- 37°26′57″N 122°11′16″W﻿ / ﻿37.4493°N 122.1877°W
- Location: 950 Santa Cruz Ave, Menlo Park, California 94025
- Country: United States
- Denomination: ECO: A Covenant Order of Evangelical Presbyterians
- Website: menlo.church

History
- Founded: November 30, 1873

= Menlo Church =

Menlo Church, previously Menlo Park Presbyterian Church, is a Presbyterian church congregation located in the San Francisco Bay Area with campuses in Menlo Park, Mountain View, San Mateo, and Saratoga, California.

== History ==
The church was officially organized on November 30, 1873. Its congregation has over 3,863 members as of 2016. Snapshot for Menlo Park Presbyterian Church It was listed as the 17th Most Influential Church in America according to a 2007 survey.

The original site was donated in 1874, less than a year after the church was founded, and MPPC met for 76 years at 700 Santa Cruz Avenue and Chestnut, until the church built its current facility at 950 Santa Cruz Avenue in 1950, where it remains now. The Open Doors campaign led to the openings of two new campuses: the North Campus in San Mateo and the South Campus in Mountain View, in 2007 and 2008. In 2015, the church renamed itself Menlo Church to unify the different campuses, and also launched the Menlo San Jose, Saratoga and South City campuses.

On March 2, 2014, the congregation voted to affirm the recommendation of the session to depart Presbyterian Church (U.S.A.) in order to realign with ECO: A Covenant Order of Evangelical Presbyterians denomination.

Menlo Church was formerly led by Senior Pastor John Ortberg Jr., a widely known evangelical author and speaker. Ortberg was placed on a temporary leave of absence in November 2019 after allowing a volunteer (later revealed to be his son), who had confessed a sexual attraction to minors, to continue volunteering with minors at the church. After an initial investigation by a third party, no evidence of wrongdoing was found. Ortberg returned to the pulpit on March 7, 2020. The church later announced his resignation on July 29, 2020, citing broken trust and “poor judgment” in the aforementioned decisions.

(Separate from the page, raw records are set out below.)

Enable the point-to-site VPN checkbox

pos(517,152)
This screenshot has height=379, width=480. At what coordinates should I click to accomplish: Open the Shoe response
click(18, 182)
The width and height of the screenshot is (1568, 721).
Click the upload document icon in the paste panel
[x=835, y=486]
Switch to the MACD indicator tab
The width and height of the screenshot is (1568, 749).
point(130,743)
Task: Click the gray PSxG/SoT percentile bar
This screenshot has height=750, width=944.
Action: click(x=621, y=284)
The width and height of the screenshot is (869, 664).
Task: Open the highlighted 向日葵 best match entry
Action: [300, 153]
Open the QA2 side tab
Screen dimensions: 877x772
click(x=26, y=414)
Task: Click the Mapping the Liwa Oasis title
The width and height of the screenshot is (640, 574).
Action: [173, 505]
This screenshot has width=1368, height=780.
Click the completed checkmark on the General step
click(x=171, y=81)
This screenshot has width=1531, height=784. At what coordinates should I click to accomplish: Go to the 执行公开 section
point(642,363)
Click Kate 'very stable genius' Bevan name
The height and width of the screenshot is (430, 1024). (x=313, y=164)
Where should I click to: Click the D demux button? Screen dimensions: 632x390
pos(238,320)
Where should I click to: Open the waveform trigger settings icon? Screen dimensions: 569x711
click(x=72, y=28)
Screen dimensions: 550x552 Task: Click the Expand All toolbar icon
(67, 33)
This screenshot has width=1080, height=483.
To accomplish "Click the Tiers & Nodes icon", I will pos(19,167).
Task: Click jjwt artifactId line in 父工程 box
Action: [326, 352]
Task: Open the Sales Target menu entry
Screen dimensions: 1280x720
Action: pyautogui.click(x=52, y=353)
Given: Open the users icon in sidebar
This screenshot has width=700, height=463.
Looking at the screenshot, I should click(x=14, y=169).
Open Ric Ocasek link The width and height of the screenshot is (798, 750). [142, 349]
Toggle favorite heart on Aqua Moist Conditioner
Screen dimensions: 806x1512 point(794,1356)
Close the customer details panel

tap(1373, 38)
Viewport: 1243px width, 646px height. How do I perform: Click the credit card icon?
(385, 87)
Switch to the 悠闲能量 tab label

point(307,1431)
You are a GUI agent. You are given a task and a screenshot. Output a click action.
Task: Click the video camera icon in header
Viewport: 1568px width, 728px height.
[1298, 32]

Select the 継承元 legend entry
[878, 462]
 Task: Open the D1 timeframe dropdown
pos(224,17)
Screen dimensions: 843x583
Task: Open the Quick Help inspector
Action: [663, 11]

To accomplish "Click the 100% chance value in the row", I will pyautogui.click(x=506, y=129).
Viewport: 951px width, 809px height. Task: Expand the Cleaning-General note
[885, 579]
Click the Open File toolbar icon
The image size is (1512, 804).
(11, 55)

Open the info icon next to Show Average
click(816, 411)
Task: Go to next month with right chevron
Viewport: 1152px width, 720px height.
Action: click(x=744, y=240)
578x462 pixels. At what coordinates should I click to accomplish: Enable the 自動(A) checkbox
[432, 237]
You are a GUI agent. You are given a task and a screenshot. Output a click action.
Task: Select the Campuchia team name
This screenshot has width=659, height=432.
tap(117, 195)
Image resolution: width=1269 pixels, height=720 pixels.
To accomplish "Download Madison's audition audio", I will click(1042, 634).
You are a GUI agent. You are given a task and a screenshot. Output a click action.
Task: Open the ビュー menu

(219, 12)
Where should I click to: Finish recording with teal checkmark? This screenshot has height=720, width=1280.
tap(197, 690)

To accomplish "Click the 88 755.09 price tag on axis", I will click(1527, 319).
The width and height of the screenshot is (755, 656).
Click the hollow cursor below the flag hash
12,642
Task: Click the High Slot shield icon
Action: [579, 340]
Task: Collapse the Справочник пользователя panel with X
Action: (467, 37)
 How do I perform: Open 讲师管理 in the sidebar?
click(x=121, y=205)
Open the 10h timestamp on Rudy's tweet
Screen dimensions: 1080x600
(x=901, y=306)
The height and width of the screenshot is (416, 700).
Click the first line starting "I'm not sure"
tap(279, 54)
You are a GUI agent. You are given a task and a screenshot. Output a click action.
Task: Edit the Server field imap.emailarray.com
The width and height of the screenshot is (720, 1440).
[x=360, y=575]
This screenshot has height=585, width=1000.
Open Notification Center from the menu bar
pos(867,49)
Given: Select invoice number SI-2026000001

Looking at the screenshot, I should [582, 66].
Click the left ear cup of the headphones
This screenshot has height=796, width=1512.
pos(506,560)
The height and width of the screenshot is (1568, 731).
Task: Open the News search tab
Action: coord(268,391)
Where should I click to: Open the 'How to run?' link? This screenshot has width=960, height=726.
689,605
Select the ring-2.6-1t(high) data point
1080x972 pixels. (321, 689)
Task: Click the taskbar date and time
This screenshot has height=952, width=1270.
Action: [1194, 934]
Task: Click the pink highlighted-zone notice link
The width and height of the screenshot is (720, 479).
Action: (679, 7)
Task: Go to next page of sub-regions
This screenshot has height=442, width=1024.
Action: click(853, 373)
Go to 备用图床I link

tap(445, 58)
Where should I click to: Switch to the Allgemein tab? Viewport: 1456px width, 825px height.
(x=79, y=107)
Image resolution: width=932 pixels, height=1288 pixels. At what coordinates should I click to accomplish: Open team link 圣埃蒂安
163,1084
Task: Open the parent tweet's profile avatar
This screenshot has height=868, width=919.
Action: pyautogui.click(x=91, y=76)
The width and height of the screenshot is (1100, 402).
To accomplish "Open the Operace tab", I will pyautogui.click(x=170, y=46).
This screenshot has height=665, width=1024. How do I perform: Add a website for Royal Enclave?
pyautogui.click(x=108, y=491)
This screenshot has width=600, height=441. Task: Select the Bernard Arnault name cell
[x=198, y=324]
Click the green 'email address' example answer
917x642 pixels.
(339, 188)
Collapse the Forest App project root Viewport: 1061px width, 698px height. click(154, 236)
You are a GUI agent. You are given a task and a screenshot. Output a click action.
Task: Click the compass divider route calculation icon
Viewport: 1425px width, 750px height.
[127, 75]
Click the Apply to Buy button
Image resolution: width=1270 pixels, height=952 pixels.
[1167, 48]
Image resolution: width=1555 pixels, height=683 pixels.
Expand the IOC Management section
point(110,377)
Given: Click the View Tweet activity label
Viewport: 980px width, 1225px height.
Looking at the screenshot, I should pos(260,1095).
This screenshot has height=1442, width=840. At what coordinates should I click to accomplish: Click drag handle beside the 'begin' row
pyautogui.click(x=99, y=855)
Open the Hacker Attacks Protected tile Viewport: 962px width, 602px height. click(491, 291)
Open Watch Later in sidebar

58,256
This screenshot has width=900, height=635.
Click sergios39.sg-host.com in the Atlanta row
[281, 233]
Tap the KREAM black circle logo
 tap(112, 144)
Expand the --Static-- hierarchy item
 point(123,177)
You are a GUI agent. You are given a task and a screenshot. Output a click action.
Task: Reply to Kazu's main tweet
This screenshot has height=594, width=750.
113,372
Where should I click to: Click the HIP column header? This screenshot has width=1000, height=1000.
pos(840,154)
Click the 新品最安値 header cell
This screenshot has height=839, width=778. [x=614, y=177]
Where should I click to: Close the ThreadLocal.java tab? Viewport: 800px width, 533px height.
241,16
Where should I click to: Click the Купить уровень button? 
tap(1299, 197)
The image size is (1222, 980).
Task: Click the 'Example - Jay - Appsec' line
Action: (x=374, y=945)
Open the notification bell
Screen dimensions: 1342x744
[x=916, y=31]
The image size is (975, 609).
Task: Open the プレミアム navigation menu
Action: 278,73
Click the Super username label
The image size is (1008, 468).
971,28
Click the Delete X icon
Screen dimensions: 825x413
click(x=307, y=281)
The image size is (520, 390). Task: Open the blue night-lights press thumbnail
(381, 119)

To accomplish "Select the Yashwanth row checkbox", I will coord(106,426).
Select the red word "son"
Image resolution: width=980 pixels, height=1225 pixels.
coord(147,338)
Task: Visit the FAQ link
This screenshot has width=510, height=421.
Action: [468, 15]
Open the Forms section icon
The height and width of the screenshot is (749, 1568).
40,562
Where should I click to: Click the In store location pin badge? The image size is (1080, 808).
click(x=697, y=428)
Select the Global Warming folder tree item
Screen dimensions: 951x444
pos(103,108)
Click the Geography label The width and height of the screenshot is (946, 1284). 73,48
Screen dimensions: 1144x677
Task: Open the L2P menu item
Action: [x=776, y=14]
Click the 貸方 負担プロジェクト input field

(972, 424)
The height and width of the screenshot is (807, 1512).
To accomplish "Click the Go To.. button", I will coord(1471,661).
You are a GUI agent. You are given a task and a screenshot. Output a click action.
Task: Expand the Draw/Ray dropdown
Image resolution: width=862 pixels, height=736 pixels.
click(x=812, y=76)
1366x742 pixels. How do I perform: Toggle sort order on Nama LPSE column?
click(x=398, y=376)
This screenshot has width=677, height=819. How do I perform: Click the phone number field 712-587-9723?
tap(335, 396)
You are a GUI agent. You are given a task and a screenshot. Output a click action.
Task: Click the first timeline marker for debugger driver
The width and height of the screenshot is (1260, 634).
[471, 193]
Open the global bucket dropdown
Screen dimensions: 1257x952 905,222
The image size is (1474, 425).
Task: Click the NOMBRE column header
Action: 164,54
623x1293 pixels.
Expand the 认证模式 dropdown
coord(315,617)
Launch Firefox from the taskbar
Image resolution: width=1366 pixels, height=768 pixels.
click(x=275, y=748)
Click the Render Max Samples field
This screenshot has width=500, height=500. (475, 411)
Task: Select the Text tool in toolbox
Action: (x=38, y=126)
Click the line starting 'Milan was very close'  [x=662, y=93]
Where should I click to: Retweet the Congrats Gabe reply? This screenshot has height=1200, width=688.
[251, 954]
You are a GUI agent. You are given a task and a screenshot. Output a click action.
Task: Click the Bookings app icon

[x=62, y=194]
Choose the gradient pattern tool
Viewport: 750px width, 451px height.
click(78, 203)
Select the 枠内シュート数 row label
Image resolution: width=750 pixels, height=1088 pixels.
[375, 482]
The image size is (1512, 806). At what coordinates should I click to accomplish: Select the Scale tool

On October 27, 2020, Menlo Church named John Crosby as its Transitional Pastor. In March, 2021, the worship director of the Mountain View branch of the Menlo Church was fired after a claim was made of “inappropriate behavior online” many years ago. In November 2022, after a two-year nationwide search, Phil EuBank was confirmed by congregational vote to take on the responsibilities of Senior Pastor at Menlo Church.